Material:

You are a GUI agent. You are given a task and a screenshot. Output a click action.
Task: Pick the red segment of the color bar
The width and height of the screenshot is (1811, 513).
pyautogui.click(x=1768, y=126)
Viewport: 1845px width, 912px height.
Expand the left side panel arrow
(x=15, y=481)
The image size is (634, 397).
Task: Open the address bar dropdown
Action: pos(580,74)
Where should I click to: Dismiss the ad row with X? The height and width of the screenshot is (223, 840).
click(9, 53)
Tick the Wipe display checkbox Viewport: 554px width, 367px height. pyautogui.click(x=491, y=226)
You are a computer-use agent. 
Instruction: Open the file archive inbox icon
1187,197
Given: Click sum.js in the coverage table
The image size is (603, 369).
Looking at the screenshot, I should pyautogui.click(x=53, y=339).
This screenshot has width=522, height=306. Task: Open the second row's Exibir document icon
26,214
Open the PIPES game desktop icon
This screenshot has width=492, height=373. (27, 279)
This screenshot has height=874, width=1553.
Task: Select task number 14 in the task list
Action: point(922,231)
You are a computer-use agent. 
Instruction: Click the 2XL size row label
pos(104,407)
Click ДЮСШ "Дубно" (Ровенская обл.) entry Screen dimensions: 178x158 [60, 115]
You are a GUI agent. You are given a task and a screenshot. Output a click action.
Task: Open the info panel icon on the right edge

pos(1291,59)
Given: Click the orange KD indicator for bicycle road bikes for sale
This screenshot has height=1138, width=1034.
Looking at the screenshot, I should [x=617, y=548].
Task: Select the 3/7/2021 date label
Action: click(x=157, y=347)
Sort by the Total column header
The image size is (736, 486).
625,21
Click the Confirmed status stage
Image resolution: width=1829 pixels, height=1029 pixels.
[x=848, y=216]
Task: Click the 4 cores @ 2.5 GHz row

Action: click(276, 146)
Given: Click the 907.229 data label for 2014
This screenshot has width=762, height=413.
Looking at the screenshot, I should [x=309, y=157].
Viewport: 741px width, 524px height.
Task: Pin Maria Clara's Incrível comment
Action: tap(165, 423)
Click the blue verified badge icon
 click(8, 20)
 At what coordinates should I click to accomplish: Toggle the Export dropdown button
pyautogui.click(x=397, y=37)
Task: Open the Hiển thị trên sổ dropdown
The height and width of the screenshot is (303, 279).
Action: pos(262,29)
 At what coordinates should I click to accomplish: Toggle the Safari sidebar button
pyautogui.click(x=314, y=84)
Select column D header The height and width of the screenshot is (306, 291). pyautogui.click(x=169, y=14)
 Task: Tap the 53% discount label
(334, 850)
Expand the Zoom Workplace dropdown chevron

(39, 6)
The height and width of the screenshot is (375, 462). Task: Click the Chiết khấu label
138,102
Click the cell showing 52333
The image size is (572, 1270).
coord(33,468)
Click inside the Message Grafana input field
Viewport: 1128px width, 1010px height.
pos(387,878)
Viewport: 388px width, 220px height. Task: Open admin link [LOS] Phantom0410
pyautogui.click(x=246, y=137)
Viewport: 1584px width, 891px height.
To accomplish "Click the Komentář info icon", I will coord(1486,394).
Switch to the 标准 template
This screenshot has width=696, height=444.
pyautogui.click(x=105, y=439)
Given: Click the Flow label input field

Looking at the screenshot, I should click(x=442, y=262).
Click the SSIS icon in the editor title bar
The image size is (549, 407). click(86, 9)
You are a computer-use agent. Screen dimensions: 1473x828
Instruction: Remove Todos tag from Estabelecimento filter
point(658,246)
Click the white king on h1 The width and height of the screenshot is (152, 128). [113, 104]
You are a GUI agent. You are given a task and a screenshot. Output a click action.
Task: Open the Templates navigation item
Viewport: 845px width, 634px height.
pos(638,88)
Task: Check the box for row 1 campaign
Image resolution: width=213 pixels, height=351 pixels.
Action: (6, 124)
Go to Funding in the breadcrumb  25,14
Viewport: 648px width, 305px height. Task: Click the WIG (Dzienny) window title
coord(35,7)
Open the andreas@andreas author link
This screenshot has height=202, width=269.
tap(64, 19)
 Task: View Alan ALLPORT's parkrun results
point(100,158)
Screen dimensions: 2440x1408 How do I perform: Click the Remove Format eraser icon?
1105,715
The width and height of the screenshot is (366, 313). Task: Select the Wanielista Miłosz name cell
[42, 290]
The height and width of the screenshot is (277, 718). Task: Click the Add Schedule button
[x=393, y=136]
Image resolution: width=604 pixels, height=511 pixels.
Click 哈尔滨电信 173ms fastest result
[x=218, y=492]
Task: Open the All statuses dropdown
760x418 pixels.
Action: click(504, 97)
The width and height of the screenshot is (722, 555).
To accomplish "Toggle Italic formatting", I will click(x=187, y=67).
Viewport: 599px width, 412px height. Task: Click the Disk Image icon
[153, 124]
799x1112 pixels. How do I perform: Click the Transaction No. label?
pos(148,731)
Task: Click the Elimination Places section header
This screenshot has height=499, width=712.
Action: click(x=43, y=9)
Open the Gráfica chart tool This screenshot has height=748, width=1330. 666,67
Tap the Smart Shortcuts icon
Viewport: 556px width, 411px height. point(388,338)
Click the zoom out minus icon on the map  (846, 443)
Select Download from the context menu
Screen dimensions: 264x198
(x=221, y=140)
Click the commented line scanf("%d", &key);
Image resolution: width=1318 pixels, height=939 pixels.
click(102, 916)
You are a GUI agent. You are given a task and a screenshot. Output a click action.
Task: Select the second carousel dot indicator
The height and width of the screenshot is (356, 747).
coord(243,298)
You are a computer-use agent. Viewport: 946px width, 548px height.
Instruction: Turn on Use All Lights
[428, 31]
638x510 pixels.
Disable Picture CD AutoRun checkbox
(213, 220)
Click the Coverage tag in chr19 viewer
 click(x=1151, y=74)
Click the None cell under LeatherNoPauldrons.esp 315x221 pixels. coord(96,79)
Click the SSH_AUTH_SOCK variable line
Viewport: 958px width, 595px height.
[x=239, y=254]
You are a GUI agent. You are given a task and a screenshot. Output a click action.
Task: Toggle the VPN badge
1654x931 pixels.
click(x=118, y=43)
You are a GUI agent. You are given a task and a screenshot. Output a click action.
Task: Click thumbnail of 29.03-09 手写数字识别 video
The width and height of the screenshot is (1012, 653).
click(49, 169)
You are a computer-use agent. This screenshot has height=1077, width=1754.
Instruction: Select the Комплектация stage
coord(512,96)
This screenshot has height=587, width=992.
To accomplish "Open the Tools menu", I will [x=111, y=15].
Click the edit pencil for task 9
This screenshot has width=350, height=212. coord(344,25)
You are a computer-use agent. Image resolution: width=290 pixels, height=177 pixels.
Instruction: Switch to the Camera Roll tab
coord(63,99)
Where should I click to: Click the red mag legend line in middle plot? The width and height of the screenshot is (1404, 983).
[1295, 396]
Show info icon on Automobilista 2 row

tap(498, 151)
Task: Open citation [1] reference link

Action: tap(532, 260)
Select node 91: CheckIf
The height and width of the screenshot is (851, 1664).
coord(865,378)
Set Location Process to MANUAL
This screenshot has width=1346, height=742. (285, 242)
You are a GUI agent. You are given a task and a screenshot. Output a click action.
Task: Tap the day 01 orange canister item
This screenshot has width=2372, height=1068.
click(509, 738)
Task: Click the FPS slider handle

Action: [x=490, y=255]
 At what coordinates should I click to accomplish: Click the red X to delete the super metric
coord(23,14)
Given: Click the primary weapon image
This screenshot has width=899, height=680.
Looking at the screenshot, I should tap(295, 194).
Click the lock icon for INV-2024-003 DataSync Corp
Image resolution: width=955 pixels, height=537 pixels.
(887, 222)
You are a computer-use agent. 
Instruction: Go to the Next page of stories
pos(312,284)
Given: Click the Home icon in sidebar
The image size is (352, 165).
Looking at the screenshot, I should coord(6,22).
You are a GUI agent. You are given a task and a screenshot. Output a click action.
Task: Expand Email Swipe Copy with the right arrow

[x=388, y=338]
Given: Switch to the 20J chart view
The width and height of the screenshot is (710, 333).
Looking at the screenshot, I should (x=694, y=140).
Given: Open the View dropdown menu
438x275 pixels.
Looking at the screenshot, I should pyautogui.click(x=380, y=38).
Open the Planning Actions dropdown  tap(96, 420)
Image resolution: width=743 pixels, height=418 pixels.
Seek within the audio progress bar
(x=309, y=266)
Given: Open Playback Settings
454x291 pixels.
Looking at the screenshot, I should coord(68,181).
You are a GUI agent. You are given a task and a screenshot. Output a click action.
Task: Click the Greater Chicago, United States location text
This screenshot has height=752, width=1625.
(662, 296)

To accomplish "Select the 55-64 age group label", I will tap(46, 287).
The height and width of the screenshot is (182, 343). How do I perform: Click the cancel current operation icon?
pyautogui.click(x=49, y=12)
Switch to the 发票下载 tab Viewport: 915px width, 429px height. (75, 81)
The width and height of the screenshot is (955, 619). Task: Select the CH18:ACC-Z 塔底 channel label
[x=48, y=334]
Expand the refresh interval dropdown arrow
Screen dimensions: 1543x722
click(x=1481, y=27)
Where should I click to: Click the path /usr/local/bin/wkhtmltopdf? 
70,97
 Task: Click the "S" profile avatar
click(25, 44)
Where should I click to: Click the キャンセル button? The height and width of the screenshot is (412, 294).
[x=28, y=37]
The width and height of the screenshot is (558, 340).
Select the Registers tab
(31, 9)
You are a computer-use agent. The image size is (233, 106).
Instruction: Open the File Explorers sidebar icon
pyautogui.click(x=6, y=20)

Exercise brief: Reproduce the records above verbatim, from their first line through the line containing "pos(1291,59)", with both of those lines included.

Task result:
You are a GUI agent. You are given a task and a screenshot. Output a click action.
Task: Pick the red segment of the color bar
The width and height of the screenshot is (1811, 513).
pyautogui.click(x=1768, y=126)
Viewport: 1845px width, 912px height.
Expand the left side panel arrow
(x=15, y=481)
The image size is (634, 397).
Task: Open the address bar dropdown
Action: pos(580,74)
Where should I click to: Dismiss the ad row with X? The height and width of the screenshot is (223, 840).
click(9, 53)
Tick the Wipe display checkbox Viewport: 554px width, 367px height. pyautogui.click(x=491, y=226)
You are a computer-use agent. 
Instruction: Open the file archive inbox icon
1187,197
Given: Click sum.js in the coverage table
The image size is (603, 369).
Looking at the screenshot, I should pyautogui.click(x=53, y=339).
This screenshot has width=522, height=306. Task: Open the second row's Exibir document icon
26,214
Open the PIPES game desktop icon
This screenshot has width=492, height=373. (27, 279)
This screenshot has height=874, width=1553.
Task: Select task number 14 in the task list
Action: point(922,231)
You are a computer-use agent. 
Instruction: Click the 2XL size row label
pos(104,407)
Click ДЮСШ "Дубно" (Ровенская обл.) entry Screen dimensions: 178x158 [60, 115]
You are a GUI agent. You are given a task and a screenshot. Output a click action.
Task: Open the info panel icon on the right edge

pos(1291,59)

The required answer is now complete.